I think one of the things you have to do, especially in my case when you're running a female sexual-health business, is you never want to fall into that stereotype of "the angry woman". That never helps you.
So when you're running a female business, you know, you get contacted all the time by people who are very focused on women's political issues. I'm not suggesting in any way that those are unimportant or less important, but I found that as a female business entrepreneur talking about female sexual health that I had to keep it extremely positive, if I wanted people to hear what I was saying. I think there's a tendency that if you say something out of turn, or you're having a bad day – I don't want someone to make the comment that I'm emotional.
I did not expect to be a "vagipreneur", which was a great title that a journalist gave to us that has stuck – it's a person in the business of female sexual health. At the time Mary and I bought the company, my kids were little. They were not even in middle school yet.

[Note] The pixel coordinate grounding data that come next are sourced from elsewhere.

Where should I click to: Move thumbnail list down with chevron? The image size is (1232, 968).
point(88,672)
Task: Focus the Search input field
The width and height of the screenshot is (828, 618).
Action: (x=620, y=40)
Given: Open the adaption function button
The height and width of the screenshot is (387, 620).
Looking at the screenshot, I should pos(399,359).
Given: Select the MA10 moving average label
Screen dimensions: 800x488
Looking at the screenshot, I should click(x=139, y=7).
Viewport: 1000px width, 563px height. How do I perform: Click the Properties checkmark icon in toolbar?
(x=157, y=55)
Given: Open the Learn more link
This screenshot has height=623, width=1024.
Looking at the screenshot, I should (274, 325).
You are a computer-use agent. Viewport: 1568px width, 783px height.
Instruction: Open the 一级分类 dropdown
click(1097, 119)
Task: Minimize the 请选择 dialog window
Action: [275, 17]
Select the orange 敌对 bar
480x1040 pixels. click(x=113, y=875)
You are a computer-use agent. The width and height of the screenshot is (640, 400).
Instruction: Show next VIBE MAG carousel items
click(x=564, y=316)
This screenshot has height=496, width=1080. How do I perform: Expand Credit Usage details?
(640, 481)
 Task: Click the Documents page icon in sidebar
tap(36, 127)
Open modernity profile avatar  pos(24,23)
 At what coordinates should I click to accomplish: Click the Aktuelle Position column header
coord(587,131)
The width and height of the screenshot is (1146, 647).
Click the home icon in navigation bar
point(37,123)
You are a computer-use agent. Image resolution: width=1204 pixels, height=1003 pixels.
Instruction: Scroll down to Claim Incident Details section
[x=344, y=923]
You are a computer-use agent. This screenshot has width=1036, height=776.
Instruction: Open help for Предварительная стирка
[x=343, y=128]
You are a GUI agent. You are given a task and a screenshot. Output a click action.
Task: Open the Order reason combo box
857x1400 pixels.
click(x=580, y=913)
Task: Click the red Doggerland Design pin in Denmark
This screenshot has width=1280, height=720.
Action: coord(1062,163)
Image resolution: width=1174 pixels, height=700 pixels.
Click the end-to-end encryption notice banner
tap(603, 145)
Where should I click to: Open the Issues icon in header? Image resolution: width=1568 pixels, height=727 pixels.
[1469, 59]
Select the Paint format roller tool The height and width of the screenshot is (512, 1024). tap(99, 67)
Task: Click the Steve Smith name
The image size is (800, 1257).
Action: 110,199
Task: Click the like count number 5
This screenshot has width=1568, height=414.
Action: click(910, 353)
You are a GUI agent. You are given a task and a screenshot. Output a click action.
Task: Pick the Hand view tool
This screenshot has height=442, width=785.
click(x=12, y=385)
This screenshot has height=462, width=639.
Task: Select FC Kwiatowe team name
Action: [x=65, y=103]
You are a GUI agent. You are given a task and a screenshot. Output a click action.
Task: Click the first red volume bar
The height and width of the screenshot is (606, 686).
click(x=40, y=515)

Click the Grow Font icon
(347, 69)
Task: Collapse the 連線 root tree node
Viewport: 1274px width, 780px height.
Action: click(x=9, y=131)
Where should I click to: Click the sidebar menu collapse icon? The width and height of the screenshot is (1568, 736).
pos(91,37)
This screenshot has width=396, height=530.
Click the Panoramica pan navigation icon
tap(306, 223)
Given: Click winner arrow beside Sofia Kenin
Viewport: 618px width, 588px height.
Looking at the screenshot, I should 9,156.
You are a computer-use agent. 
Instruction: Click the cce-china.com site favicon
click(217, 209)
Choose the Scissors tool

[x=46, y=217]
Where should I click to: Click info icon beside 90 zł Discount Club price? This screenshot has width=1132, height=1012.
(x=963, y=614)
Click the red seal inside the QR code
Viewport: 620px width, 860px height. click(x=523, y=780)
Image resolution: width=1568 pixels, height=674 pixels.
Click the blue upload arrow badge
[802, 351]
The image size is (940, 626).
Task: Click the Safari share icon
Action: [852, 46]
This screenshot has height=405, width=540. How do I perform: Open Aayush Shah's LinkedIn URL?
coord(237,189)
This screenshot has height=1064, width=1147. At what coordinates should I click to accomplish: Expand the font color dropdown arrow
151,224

I felt like it was appropriate, since there was going to be some conversation, to at least lay the groundwork for them about what I was doing and I wanted to do it in an age appropriate way.
My way of communicating to my children was I said, "When you're married and you're in a committed relationship and you love and trust someone, being intimate with them is an important part of the relationship. The company that I'm working with, the product that we're working with is to help that when it doesn't work." That seemed okay for some period of time. Then my friends would find out, they'd tell their kids and my kids would come back with different questions and it finally just got to the point where we had a hard and fast rule. "We're not talking about the product that mom works in." We can talk about the business, we can talk about meetings, we don't want to talk about any of the things that make us blush. So it became just something we giggled about, all the time and now that they're older, they're both teenagers, one's out of high school, it still occasionally comes up and we laugh.
I don't know if it was coincidental but after we bought the company both of my kids switched schools so maybe they wanted to go into witness protection or something. But it was an interesting experience doing this, because it was oftentimes really about the content of the business in terms of what, socially, people were interested in. As opposed to the business of being in business, which is always what I had focused on.